Today I am 30 years old.
I married a good man. We have three kids, the youngest of which arrived two weeks ago. In this rare moment where I have time to myself to write, I’m wondering what to say. The first and most important task of any great mother is to select a great father. With three children in four years, that has been my most successful play by far. All my weaknesses and arrogances have surfaced and been exposed. I am physically and intellectually much more average than I allowed myself to believe before. He makes up for all that. I am vain and petty. I spend far too much time thinking about attaining comfort items and material goods than I do thinking about other people and what I can be doing for them.
But still the great majority of my time every day is spent serving these four people God has placed in my life, especially the little three.

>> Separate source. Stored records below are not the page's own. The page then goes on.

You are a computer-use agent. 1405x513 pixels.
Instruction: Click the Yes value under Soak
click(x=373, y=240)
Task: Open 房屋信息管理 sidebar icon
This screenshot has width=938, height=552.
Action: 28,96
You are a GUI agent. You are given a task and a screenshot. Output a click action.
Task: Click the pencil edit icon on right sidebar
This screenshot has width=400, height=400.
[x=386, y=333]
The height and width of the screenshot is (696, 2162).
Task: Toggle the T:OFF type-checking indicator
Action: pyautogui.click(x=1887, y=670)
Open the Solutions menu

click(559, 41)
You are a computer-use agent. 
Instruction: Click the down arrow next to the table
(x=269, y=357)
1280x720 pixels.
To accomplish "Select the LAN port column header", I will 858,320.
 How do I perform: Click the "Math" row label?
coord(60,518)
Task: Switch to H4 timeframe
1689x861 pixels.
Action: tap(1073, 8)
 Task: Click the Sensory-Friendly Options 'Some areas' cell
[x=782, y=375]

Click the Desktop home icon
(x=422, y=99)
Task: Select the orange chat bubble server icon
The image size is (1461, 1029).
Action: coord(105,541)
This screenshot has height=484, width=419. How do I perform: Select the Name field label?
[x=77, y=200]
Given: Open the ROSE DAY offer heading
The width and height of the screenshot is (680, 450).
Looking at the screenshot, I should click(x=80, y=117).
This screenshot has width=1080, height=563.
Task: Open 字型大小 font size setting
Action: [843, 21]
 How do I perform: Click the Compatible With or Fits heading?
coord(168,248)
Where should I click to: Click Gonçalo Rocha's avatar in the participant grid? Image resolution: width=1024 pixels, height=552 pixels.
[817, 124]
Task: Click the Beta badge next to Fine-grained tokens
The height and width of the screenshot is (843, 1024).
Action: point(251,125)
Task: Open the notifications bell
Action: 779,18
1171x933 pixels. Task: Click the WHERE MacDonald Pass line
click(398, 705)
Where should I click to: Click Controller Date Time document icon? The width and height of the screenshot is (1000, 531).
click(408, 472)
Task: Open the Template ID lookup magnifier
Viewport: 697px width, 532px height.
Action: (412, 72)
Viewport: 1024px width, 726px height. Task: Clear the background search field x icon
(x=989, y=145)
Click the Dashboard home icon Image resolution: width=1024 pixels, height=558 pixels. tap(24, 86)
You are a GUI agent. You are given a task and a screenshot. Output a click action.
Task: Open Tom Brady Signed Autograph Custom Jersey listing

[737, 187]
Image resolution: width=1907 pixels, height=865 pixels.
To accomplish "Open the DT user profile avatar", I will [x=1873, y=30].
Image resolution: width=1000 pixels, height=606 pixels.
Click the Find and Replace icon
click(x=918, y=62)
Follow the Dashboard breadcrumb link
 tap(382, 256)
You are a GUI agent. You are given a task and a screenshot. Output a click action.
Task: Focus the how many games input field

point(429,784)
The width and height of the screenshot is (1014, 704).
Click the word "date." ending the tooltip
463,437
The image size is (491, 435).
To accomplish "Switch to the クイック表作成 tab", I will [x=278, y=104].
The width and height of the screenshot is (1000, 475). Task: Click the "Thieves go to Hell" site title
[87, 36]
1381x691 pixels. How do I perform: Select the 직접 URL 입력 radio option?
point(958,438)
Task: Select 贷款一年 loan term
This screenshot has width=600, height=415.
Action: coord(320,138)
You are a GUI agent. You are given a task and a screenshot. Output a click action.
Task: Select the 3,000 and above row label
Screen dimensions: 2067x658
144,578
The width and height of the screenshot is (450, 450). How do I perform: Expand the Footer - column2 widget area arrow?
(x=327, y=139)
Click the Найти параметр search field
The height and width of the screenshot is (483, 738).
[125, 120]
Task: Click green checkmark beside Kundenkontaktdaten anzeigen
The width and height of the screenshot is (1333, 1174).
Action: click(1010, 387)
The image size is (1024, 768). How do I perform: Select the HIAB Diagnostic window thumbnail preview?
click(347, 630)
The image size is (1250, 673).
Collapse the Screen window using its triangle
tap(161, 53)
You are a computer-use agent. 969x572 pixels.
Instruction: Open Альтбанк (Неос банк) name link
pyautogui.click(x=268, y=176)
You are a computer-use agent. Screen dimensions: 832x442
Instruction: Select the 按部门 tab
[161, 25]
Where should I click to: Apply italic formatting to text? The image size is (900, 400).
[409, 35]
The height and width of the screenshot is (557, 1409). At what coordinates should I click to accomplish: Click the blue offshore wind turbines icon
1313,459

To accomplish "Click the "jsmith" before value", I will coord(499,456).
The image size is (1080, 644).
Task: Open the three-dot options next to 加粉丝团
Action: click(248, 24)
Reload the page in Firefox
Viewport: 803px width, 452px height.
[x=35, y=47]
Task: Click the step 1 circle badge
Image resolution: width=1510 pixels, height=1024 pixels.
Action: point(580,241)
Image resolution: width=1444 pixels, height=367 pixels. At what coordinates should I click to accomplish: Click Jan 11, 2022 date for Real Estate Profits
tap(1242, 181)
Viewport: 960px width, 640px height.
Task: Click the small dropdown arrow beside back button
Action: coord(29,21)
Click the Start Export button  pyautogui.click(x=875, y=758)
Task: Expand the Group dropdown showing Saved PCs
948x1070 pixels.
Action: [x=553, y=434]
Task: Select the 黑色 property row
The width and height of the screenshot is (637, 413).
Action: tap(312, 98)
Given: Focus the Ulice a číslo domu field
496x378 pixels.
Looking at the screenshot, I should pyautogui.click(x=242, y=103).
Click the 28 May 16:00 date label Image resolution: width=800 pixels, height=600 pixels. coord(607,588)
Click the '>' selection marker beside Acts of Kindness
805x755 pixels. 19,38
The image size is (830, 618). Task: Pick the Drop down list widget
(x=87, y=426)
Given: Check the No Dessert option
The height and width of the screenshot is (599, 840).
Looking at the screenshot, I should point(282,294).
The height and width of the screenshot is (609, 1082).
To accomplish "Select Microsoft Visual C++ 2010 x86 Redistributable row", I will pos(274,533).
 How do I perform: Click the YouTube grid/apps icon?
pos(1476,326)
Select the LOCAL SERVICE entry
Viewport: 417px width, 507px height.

My mom came to visit immediately following my daughter’s birth. I am lucky to have her. She entertained and watched the kids, held the baby so I could do other things—or anything else at all rather. She did laundry, deep cleaned dark corners of our apartment, endured being six people in a two bedroom apartment. She took my oldest to the movies and to get a haircut. And much much more.
Good moms save the world. For all her sacrifices in raising me and the continued efforts she’s made in sustaining a relationship amid turmoil and disagreements I feel the need to thank her. I understand now its not easy raising kids. In fact I think it takes supernatural assistance to do the right thing all the time.